I have no idea when my mother first told me, “You can ask. The worst they can say is no,” but it was certainly long enough ago that it’s become an irrevocable part of my attitude toward life: Always let the other guy say no.
You would be *amazed* how much you can achieve by asking.
Which brings me immediately into Amanda Palmer’s TED Talk:
Watch it if you haven’t already, because it’s fairly inspiring, albeit in a “very few people are that brave” way. Amanda Palmer is a master at self-promotion and personal connections, and I’d love to have a tenth of her skill (debate: is it *possible* for a writer to build an audience the way Amanda’s done? Well, I guess so, I mean, giving it away worked for Scalzi and Cory Doctorow, though not quite in the get-out-and-meet-people way that AFP has done…), but for me one of the huge takeaways of her talk is a subtext of always let the other guy say no.
Amanda takes that to an art level (rather literally). She talks a lot about trust in her talk, and I think that’s part of letting the other guy say no. Maybe not even so much trusting *them*, but trusting yourself to ask, and to be able to deliver the goods if the answer is yes.
Because don’t get me wrong: asking is scary. It can be a real ego thing. If you ask and are denied, wow, does that mean they don’t love you? That they’re not interested? That you’re a FAILURE? That you will NEVER SUCCEED on the terms you hope to? Or if you ask and you don’t succeed BEYOND YOUR WILDEST DREAMS, does that mean you’re a failure, etc, etc etc?
Really, most of the time? No, it doesn’t mean that at all. Most of the time it means you’ve asked the wrong question of the wrong person or at the wrong time. Case in point: my own Kickstarter had about 500 backers. I have access to, say, 3000 or so distinct individual readers. I asked all those people to throw into the hat, and about a sixth of them responded. I just went and checked: Amanda Palmer’s got 800K followers on Twitter right now. 25K of them supported *her* Kickstarter. That’s a hell of a lot less than a sixth of them. For the rest, my takeaway is that it was the wrong time, the wrong project, the wrong request. One or many of those. (Know why I supported her Kickstarter?

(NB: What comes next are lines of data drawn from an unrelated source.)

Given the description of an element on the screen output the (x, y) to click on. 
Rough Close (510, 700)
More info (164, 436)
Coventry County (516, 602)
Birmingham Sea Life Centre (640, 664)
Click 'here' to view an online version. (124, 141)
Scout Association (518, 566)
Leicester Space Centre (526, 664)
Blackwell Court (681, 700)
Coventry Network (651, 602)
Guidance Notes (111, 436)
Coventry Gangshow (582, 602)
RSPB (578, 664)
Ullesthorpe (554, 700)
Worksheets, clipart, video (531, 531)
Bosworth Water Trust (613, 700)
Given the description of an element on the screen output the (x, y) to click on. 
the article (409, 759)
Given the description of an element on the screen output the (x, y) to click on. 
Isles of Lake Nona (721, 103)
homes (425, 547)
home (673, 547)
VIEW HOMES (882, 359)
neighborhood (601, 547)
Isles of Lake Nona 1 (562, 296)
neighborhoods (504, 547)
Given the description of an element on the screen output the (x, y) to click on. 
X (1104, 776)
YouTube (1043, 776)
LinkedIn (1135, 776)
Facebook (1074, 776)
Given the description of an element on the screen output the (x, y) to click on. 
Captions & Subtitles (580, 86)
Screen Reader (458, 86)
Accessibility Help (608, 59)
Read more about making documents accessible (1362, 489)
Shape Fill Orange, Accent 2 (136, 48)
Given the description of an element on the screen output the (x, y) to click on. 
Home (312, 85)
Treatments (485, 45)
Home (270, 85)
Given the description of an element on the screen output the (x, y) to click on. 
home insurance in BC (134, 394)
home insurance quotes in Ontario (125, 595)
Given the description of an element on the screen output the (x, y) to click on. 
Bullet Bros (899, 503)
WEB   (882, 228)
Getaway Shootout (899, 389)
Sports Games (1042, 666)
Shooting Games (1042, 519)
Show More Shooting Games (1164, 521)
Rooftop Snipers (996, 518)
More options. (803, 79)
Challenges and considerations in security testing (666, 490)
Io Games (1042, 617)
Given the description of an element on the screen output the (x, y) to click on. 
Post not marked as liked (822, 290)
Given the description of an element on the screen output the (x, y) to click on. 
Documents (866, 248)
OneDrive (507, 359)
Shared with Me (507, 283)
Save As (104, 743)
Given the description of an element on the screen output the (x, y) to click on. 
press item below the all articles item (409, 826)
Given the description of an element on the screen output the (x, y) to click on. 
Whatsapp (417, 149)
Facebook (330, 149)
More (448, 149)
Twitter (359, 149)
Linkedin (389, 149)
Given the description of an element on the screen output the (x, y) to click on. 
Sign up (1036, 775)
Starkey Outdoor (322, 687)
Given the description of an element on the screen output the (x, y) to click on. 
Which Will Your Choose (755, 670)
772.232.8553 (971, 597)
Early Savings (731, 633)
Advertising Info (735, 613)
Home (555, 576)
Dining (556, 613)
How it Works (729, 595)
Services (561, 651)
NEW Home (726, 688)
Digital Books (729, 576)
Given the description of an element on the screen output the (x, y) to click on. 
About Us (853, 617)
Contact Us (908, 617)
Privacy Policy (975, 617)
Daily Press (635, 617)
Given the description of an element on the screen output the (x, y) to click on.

Because the video for it was worth five dollars to me. It was charming, delightful, sweet, and wonderful. I haven’t listened to the album. I probably won’t. But in the end, the manner of asking pleased me so greatly that I was happy to help out a little.)
Publishing works this way too. You query, you revise, you ask again and again. You get a lot of rejections. But if you don’t keep asking, you’ll never get to the one person who’s going to say yes, and so you just have to keep letting the other guy say no.
Life works this way. I really believe that. I don’t know if AFP thinks it in so many words, but I’m guessing it’s part of how she works, too. She is hoping–trusting–that if she asks, people will say yes. That they will find a way to respond positively.
An anecdote: when I was in high school, a friend and I wanted to cut class for some reason, and went to ask the teacher if we could do so. On the way, my friend remembered that we had a substitute that day, and said we were never going to be let out of class. “Oh,” I said airily, “that substitute likes me. She’ll let us out.”
My friend stopped dead and snarled, “Jesus, Catie, you think everybody likes you.”
Nigh unto a quarter century later and I’m still bemused by that. Well. Yes. As a rule, I do think everybody likes me, or that they *will* like me if they get to know me, because why wouldn’t they? *I* like me, after all, and I have to live with me all the time, so surely if you have a shorter window of exposure in which I can potentially annoy you, you’ll probably like me too. I mean, I’m aware there are people who *don’t* like me, and that’s all right too, but by and large? Yes. I assume people will and do like me. I expect the best of asking.
If you expect the world to be a positive place, it is far more likely to be a positive place. So go ahead and ask. The worst they can say is no.